The marker looked at me curiously. I made some excuse about an appointment, but it was clear that he thought I was suffering from pique at my lack of skill-not that it mattered a damn to me what he was thinking.
The theatre and cinema guide showed nothing which appealed to me. So on the spur of the moment, I decided to drive down to Bartels’ weekend cottage, near Balcombe. I would take advantage of the open invitation which was extended to me, and spend the night with them. Beatrice, I knew, would be there, and possibly I would take her to a local hotel, in the early evening, where we could usually find one or two people we knew.
At the back of my mind was the thought that I would know exactly when he had returned from visiting Lorna: directly I was certain he was no longer with her, my peace of mind would return.
I drove back to my flat, packed a few things in a suitcase, and set off. I wish a thousand times, now, that I had not gone.
But I could not have foreseen what I would find there, or the quandary in which I would be placed.
You reached the cottage by one of two ways. You could either follow the road round, and turn in at the front gate and arrive at the front door, or you could turn off down a narrower road, leave the car, pass through a small gate at the bottom of the garden, and walk up through the vegetable gardens, via the tree-fringed lawn, and enter the house by the French windows, in summer, or else by way of the kitchen door. This was a shorter route.
The cottage lay in a hollow, and although you had to slow up a little to take the turning into the narrower road, you could, with a certain amount of luck and dash, coast down the last three or four hundred yards with the engine switched off. If you slowed up in the slightest degree before reaching the corner, perhaps to pass a cyclist, you lost just enough momentum to necessitate switching the engine on again.

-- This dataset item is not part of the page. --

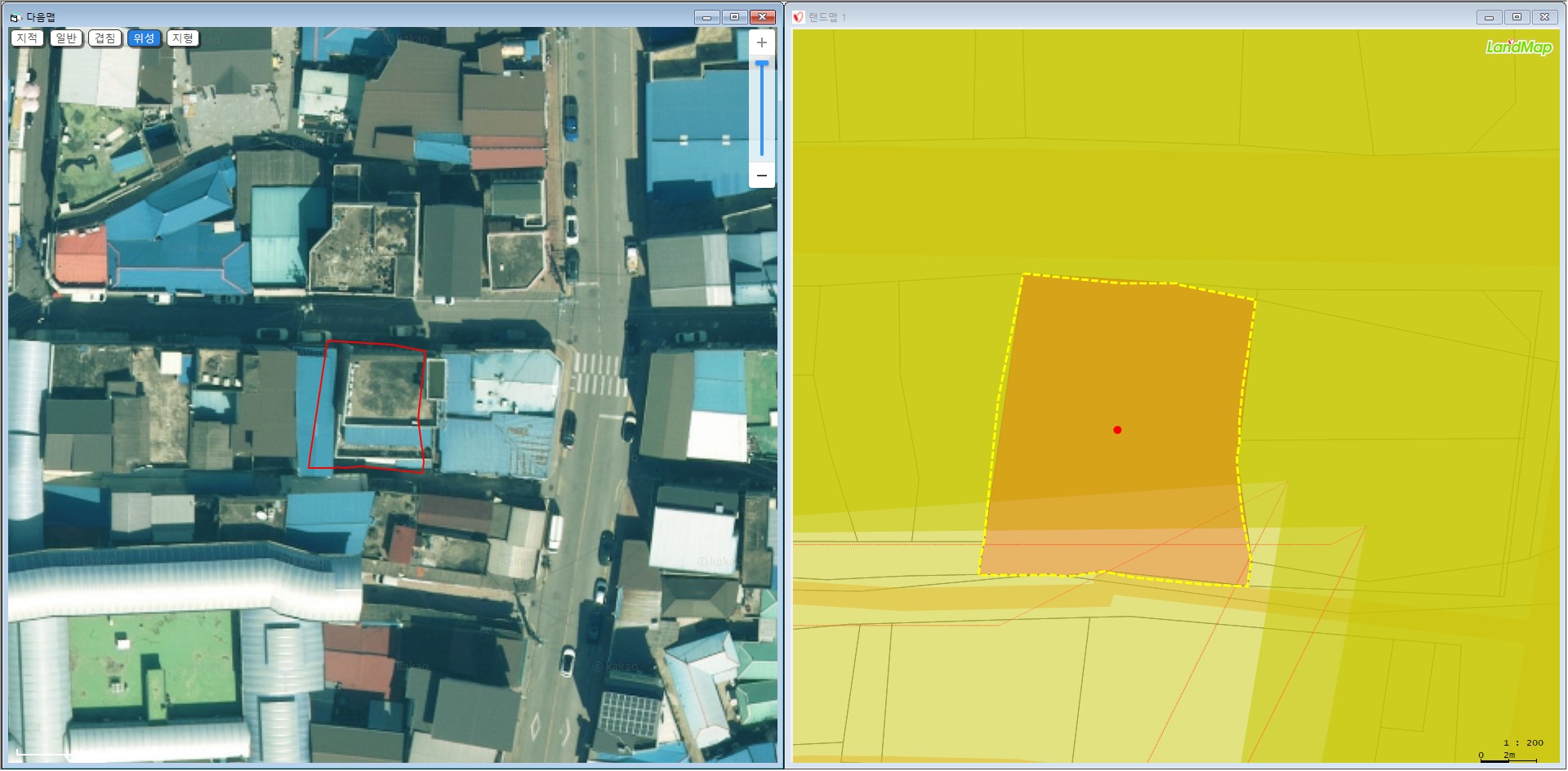Click the red center point marker

pyautogui.click(x=1117, y=430)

But nothing got in my way that day, and I coasted down to the back gate, feeling the usual childish pleasure which one experiences after minor triumphs of this kind.
It was a beautiful evening, cold but cloudless, and the day was just fading when I arrived. The sun had set, but there was a red blaze still in the sky beyond the wood by the side of the cottage.

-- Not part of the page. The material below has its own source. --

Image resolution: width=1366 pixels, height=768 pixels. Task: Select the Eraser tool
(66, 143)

I sat for a moment relaxing, for I had driven fast, and the speed and the control of the car had done me good, and for a while I had even forgotten Bartels and Lorna. I sucked in the clean, cold air, and wondered why the devil I lived in London.

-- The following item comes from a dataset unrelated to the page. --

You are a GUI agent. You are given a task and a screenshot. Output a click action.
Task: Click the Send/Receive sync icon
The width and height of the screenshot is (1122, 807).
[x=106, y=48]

A horse neighed in the distance, and some rooks were still cawing their belated way home. I could see the warm glow of a fire shining through the windows of the drawing room, and guessed that Beatrice, good housewife and efficient as ever, would have tea ready for anybody who might call in. Ready, even, for Barty, I thought bitterly.
It was all wonderfully peaceful and, with the vision it conjured up of muffins and toast, essentially English. The scene was not one in which to anticipate a shock of any kind, but the shock was awaiting me. Not a shock evoked by violence, by murder, or physical wounding, but a pretty big shock all the same.
I climbed out of the car, and as I did so a little wind sprang up and shook the trees at the bottom of the garden. The door by the driving seat had sunk a trifle on its hinges, so that instead of slamming it I had to lift it slightly and push it shut.
I wish now that I had had that hinge repaired when I had first intended, days before, but I had postponed doing so. It might have saved me a good deal of heartache, and-I suppose-remorse.
I passed through the vegetable garden, walking along the side, on the grass path, and so came to the little lawn, with the trellis-work and ramblers which partly screened off the vegetable garden.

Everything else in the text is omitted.